Town employees protested outside of Town Hall on Monday.
Town employees protested outside of Town Hall on Monday.
Morgan McGivern
By
Joanne Pilgrim

Frustrated East Hampton Town union employees, who have been working without a contract since the beginning of the year, took to the street in front of Town Hall for several hours Monday afternoon after negotiations last week failed to result in an agreement. They carried signs that displayed their concerns about receiving wage increases in pace with the cost of living and achieving salary parity with workers in nearby towns.

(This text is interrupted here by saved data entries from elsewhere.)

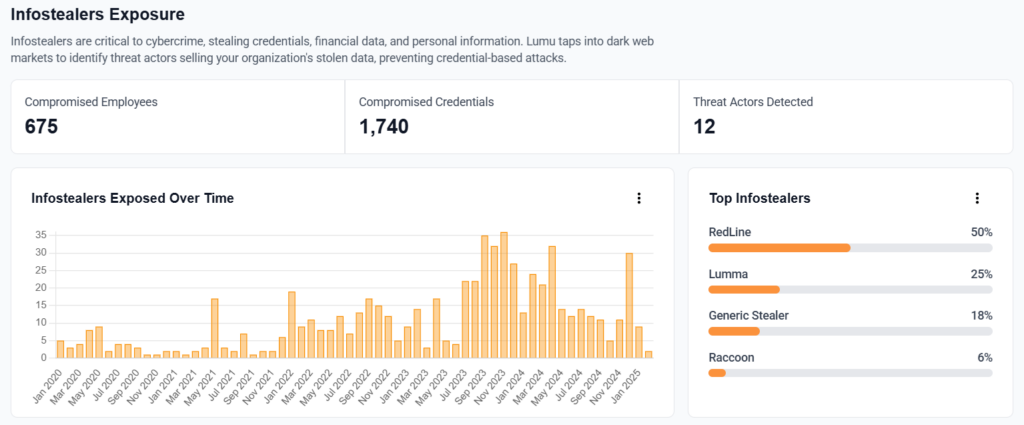The image size is (1024, 425).
Task: Click the Raccoon progress bar
Action: [x=850, y=373]
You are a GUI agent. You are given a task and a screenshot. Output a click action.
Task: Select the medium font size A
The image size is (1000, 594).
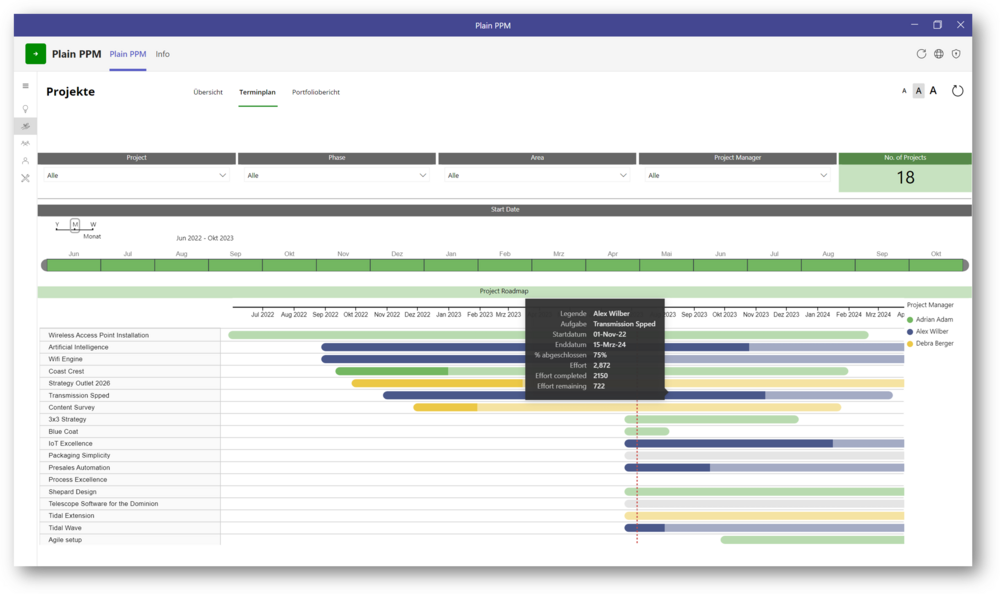pyautogui.click(x=918, y=91)
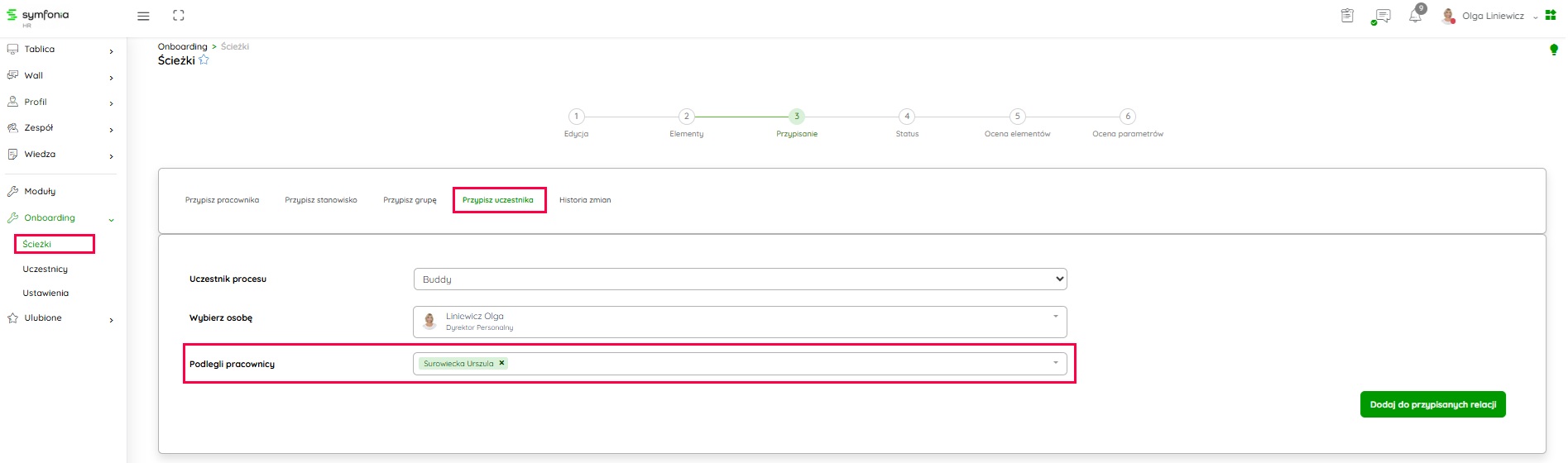Switch to Przypisz pracownika tab

[222, 200]
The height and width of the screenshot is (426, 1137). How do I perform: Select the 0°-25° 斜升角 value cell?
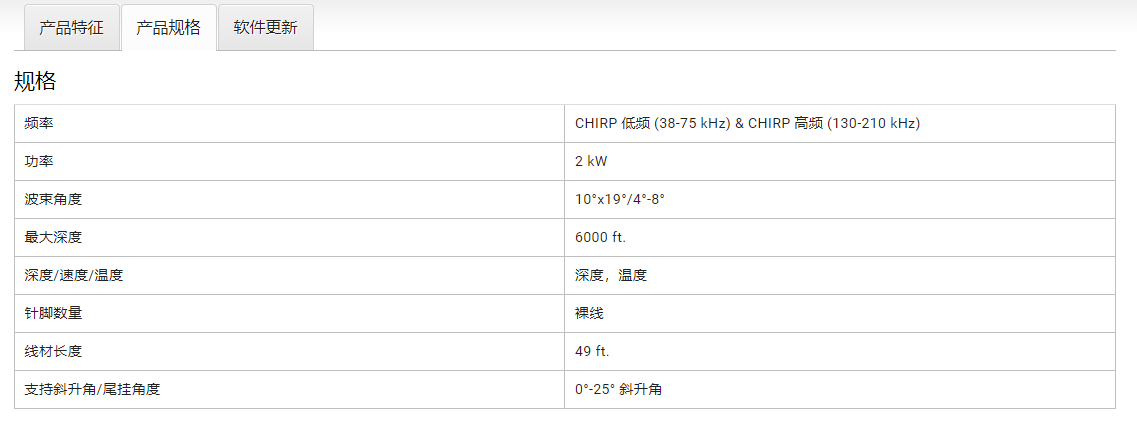point(618,389)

At issue, Miles Maier, the president of East Hampton’s Civil Service Employees Association said yesterday, is the bottom line — just how much the town is willing to offer in wage increases. “We need to fight to support our families; it’s getting tougher and tougher,” he said Tuesday. A mediator is now slated to step in.

Under its previous contract, signed with the previous town administration and covering 2011 through 2014, the union agreed to forego raises as the town struggled with a $27 million accumulated deficit as well as the pressures of a nationwide economic recession. In addition, Mr. Maier said, overtime rules were changed, decreasing opportunities for that added source of income, and a new policy adopted requiring insurance premium contributions by new employees.

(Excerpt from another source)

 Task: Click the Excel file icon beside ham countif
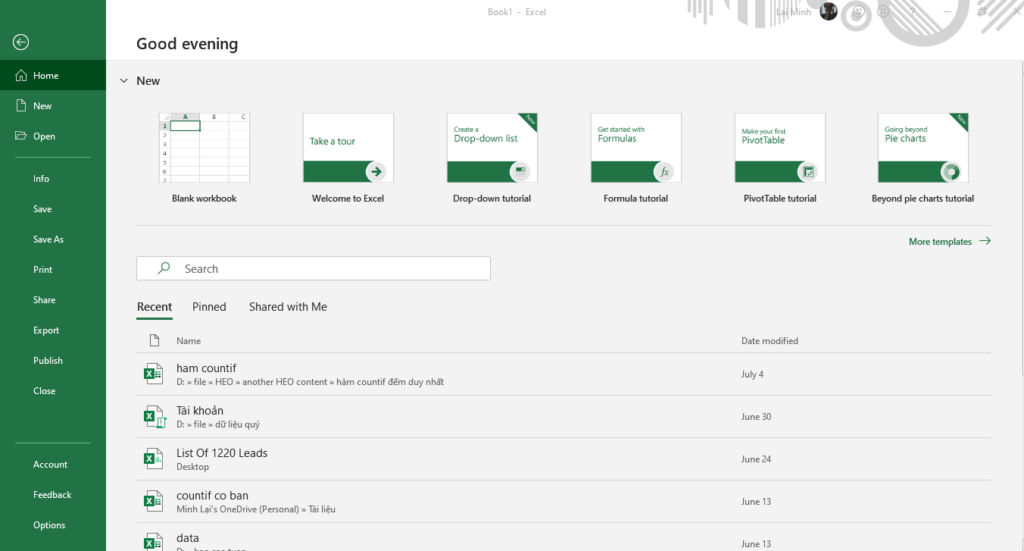point(152,374)
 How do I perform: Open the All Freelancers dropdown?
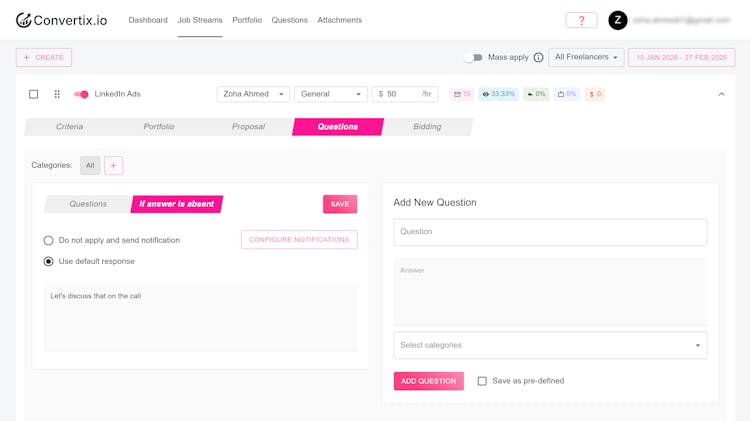pyautogui.click(x=586, y=58)
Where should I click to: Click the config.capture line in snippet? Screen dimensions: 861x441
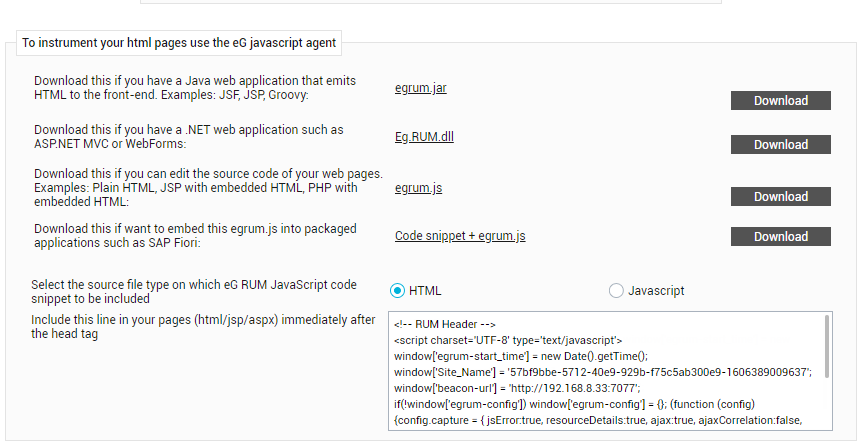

“They were big concessions, but overall, we didn’t really push back,” Mr. Maier said. Now, however, with the town on stronger financial footing and budget surpluses accruing, workers want town officials to begin to make up for lost ground. “The slice of the pie in the town budget for C.S.E.A. members has not increased,” he said.

“They did it on our backs,” Mr. Maier said of the town’s gain in financial status. Wages for town workers in other East End towns are about a third higher than their East Hampton counterparts, he said. Adding to the climate among workers — and helping the town improve its budgetary outlook — is the fact that a number of staff positions have been left unfilled. That, Mr. Maier said, impacts the remaining employees, who are working to answer an increasing demand for services from the public.

The union head said the group is seeking 3 and 4-percent salary increases across the board, in addition to maintaining a salary step system, through which employees receive separate, standardized increases for the first eight years of their tenure, in addition to the wage increases called for in any new union contract.

The proposed contract voted down by the union membership in August, with a large turnout and a 139-to-6 tally, called for wage increases over the next four years of an initial 2 percent followed by two years of 2.5-percent increases and a final 2.25-percent rise. It also would have eliminated the step system.

An offer by the town during the most recent negotiation to maintain the step increase system was outweighed by a proposed concurrent decrease in annual raises, Mr. Maier said. 

Both sides have agreed to work with the mediator. “I have been negotiating with the C.S.E.A. in good faith and will continue to do so,” Town Supervisor Larry Cantwell said yesterday. “At this point the union’s demand for a 24-percent wage increase over four years is unrealistic because it would increase the budget by $3 million and force the town to break the tax cap every year,” Mr. Cantwell said, adding, “I am happy to work with the union toward a fair and reasonable contract.”